■ **WHAT IS REQUIRED**:
Please repeat exactly the lines below from the one containing "Viewport: 640px width, 430px height." down to the one containing "Instruction: Tap the", both included, and nothing else.

■ **MATERIAL FOR THIS EXERCISE**:
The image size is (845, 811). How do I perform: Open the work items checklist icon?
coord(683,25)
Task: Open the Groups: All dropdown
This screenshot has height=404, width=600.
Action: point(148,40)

...

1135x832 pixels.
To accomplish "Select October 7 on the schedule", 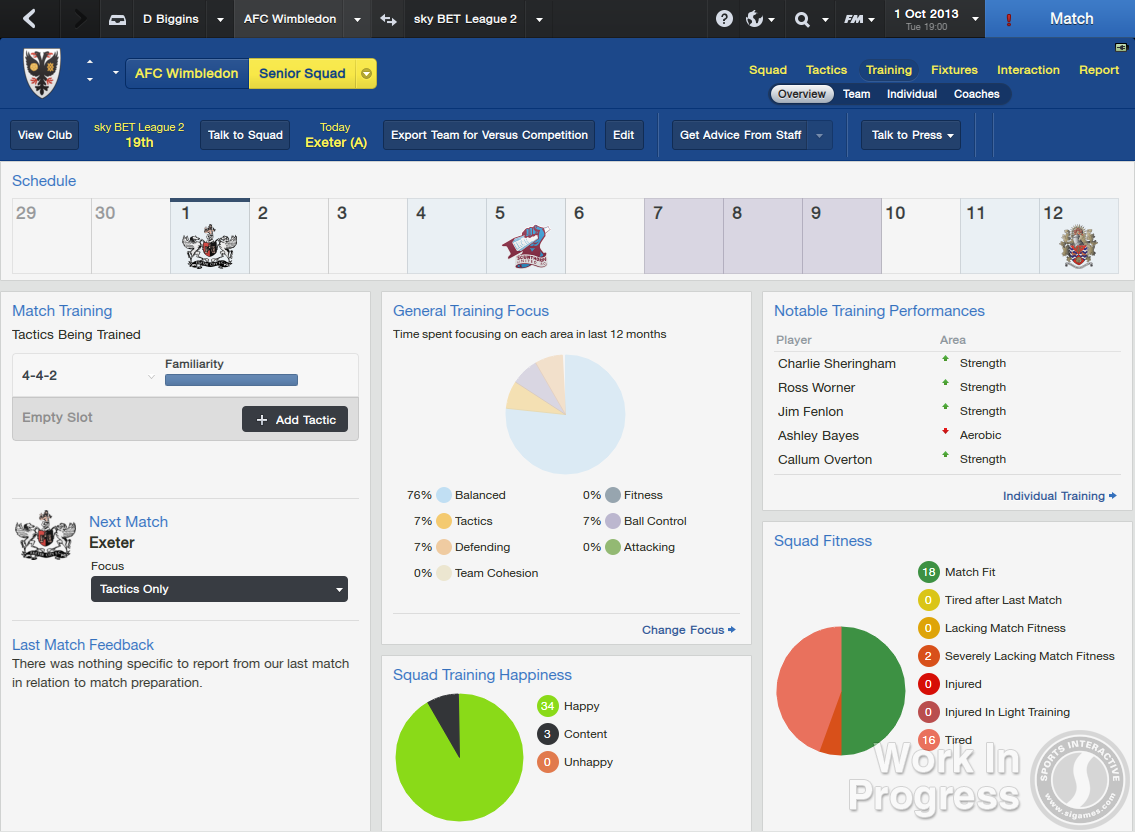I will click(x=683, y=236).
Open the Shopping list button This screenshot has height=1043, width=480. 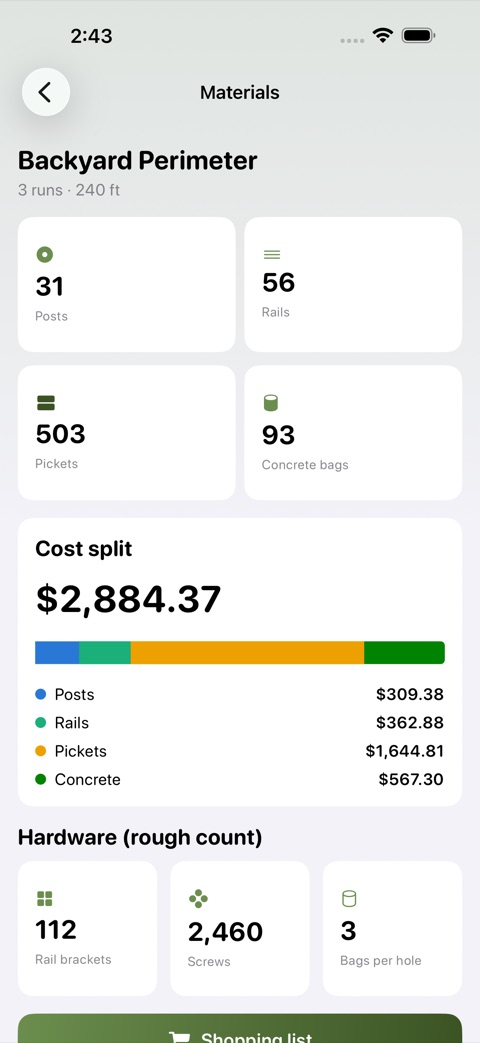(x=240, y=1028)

--

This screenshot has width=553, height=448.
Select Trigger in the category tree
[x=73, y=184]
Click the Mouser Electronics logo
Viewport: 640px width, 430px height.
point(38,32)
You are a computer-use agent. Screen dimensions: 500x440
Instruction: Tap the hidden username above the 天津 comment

■ **EXERCISE OUTPUT**:
Viewport: 640px width, 430px height.
point(38,32)
You are a computer-use agent. Screen dimensions: 500x440
Instruction: Tap the hidden username above the 天津 comment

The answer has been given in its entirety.